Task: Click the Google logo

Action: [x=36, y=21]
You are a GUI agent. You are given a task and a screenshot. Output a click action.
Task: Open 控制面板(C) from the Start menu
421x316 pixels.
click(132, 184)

Required action:
Would you output the full listing exactly as given?

Solution:
Task: Click the Google logo

Action: [x=36, y=21]
You are a GUI agent. You are given a task and a screenshot. Output a click action.
Task: Open 控制面板(C) from the Start menu
421x316 pixels.
click(132, 184)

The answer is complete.